THE TASK: Search the data below for the string "chart" and copy all lines where it shows up.

• • • •

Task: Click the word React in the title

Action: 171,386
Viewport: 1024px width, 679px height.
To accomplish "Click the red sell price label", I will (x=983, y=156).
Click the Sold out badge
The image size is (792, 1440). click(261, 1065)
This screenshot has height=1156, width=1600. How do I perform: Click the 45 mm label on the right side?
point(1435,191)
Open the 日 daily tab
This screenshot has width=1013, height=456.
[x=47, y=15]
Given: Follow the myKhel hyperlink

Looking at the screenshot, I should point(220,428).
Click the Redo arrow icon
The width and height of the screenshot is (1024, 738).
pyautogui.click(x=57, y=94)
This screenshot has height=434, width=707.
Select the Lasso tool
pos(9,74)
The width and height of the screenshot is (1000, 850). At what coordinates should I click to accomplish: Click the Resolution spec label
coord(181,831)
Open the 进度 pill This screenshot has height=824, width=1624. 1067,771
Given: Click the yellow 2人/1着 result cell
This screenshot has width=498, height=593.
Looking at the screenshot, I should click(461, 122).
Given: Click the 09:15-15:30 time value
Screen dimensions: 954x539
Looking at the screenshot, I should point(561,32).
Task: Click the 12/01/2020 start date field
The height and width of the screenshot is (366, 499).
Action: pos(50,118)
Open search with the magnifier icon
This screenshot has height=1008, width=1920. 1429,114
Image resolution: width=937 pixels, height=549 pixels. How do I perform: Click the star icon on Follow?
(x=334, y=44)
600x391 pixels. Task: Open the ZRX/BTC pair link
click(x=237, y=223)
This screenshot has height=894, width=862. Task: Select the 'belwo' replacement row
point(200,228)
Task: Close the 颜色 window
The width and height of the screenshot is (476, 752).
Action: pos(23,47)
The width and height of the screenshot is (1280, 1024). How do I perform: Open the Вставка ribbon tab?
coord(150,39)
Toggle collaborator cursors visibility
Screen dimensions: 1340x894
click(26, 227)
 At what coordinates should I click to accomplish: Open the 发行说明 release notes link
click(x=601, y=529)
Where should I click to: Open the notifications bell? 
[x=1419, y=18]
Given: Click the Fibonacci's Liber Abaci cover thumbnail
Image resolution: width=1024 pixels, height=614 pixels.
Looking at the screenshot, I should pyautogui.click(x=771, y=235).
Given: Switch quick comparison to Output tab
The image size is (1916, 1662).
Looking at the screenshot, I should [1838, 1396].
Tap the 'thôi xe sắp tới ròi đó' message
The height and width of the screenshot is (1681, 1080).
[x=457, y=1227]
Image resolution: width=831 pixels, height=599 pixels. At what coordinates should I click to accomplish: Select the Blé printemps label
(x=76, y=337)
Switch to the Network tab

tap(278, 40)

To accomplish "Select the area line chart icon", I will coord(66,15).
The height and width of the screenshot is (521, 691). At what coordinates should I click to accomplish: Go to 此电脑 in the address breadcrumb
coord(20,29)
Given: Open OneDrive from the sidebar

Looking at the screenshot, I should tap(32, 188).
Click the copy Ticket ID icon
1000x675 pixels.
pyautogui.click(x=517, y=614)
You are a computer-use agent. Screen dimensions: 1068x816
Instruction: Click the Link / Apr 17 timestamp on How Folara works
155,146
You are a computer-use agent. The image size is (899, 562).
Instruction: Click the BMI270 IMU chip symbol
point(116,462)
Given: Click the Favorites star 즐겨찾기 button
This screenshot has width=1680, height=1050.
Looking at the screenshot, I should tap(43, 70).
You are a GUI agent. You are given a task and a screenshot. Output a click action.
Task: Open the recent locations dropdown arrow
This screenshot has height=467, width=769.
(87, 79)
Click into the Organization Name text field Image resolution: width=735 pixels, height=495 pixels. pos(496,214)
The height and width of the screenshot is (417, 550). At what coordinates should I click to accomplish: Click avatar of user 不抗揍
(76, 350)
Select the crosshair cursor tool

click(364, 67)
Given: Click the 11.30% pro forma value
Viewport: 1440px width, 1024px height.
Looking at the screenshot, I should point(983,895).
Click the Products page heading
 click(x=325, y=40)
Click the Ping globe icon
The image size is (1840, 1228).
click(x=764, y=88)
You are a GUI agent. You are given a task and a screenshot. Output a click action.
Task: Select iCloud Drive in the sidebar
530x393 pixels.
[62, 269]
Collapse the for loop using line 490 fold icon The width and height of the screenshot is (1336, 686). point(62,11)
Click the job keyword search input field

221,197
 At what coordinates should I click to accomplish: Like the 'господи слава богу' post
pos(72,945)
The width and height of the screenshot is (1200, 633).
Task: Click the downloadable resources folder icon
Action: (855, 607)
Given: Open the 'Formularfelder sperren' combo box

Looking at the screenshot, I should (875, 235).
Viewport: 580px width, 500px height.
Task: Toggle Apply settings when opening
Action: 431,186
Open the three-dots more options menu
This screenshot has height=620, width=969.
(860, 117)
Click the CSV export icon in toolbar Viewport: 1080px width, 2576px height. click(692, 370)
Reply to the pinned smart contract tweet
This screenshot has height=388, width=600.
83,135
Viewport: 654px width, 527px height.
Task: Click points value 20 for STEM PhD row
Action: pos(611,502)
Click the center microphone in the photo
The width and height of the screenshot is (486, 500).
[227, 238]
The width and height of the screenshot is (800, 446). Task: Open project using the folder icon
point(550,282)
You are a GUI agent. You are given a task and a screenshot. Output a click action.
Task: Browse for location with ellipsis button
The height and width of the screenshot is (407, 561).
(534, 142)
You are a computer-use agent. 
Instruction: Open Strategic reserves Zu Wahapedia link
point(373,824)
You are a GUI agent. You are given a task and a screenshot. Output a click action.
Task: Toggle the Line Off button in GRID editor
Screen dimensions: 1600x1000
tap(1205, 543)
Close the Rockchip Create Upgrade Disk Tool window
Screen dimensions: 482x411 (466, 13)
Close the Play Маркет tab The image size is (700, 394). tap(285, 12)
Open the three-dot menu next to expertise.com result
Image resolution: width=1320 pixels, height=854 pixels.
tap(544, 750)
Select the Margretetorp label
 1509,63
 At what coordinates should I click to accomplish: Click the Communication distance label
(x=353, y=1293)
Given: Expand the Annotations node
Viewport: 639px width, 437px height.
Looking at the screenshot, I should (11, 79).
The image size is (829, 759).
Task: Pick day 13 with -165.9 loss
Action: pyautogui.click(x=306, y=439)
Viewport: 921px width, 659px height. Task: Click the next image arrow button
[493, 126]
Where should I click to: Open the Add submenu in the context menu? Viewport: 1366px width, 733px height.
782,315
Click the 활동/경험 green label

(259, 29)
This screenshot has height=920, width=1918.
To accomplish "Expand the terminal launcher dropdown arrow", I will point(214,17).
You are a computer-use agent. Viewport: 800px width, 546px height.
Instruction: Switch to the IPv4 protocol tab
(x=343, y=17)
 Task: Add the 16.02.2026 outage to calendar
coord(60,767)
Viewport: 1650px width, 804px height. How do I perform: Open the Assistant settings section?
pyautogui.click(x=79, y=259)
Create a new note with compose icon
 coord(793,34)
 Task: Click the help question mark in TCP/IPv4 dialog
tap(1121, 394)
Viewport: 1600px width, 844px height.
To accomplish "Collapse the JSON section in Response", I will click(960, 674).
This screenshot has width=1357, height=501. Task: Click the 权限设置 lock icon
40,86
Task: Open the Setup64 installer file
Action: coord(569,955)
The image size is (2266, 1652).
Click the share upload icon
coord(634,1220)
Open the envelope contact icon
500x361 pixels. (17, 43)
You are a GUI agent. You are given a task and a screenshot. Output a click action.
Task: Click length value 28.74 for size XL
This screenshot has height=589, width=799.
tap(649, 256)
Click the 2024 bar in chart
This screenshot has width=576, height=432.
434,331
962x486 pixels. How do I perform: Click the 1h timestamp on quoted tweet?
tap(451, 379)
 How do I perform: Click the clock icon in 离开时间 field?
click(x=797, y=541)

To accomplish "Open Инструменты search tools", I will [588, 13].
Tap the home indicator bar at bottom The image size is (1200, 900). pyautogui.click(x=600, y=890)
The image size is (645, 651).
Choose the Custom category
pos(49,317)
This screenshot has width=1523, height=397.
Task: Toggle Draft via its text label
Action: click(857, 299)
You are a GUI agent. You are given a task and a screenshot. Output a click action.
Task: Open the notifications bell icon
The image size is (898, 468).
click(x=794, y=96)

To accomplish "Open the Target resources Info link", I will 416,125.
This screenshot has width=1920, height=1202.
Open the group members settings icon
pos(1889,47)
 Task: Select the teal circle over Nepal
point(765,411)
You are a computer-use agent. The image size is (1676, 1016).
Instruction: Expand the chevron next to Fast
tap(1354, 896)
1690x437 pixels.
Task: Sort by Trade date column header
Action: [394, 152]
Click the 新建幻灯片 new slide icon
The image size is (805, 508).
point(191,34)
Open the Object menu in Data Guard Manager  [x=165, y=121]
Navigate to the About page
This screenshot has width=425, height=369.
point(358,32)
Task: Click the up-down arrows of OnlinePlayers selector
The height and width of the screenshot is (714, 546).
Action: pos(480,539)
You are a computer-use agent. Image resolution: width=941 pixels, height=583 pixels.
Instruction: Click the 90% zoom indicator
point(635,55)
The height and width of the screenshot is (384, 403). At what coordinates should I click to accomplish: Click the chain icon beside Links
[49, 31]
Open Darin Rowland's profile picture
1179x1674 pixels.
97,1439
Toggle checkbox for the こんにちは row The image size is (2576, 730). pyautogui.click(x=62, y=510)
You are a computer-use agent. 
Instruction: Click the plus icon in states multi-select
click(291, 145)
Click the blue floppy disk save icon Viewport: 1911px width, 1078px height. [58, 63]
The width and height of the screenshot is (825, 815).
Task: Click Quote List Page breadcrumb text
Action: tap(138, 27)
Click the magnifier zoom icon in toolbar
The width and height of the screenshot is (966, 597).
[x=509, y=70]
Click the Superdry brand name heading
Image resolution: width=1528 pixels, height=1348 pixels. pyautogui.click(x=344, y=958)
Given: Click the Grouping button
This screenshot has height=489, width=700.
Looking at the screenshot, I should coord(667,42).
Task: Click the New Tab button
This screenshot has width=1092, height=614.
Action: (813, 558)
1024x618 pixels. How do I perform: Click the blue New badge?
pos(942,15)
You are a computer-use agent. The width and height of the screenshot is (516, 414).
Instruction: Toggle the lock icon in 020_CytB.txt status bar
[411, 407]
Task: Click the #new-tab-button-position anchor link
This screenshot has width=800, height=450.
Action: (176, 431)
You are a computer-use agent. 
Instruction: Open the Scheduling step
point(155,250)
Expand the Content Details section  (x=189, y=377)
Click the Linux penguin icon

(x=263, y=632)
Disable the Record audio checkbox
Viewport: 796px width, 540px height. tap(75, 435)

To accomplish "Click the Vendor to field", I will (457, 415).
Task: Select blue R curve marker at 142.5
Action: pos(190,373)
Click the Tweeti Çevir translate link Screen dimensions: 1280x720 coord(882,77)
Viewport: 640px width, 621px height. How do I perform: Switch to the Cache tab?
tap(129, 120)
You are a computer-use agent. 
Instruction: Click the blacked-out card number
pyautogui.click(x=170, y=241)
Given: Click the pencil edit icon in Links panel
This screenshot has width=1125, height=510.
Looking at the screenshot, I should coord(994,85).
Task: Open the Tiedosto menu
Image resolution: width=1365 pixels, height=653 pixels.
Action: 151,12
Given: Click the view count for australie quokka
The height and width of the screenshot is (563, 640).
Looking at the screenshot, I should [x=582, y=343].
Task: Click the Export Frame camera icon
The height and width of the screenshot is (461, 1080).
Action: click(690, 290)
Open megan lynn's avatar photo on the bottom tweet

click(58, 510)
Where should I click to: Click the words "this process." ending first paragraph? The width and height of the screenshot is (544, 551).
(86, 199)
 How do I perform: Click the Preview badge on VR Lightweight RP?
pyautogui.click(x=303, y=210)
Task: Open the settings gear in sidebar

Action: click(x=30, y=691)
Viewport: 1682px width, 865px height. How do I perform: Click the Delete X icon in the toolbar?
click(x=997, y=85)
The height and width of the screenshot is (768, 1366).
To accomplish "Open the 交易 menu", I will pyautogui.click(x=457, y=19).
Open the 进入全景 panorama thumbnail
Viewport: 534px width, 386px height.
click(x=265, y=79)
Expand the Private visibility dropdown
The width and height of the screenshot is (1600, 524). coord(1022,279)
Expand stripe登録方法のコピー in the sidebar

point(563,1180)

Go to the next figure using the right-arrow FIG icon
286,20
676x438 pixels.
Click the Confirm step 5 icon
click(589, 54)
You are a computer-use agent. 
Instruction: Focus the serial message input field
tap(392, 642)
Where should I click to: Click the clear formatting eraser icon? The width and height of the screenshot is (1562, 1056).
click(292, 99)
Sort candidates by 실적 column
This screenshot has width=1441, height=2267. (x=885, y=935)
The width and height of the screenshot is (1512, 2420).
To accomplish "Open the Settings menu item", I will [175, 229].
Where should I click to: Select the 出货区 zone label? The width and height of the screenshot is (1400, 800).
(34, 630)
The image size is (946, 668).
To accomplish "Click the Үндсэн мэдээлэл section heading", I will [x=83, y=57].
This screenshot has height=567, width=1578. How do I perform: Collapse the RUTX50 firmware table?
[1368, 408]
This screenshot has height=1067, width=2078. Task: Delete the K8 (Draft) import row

• • • •

RESULT FOR THIS EXERCISE:
To accomplish "Select the area line chart icon", I will coord(66,15).
Click the 2024 bar in chart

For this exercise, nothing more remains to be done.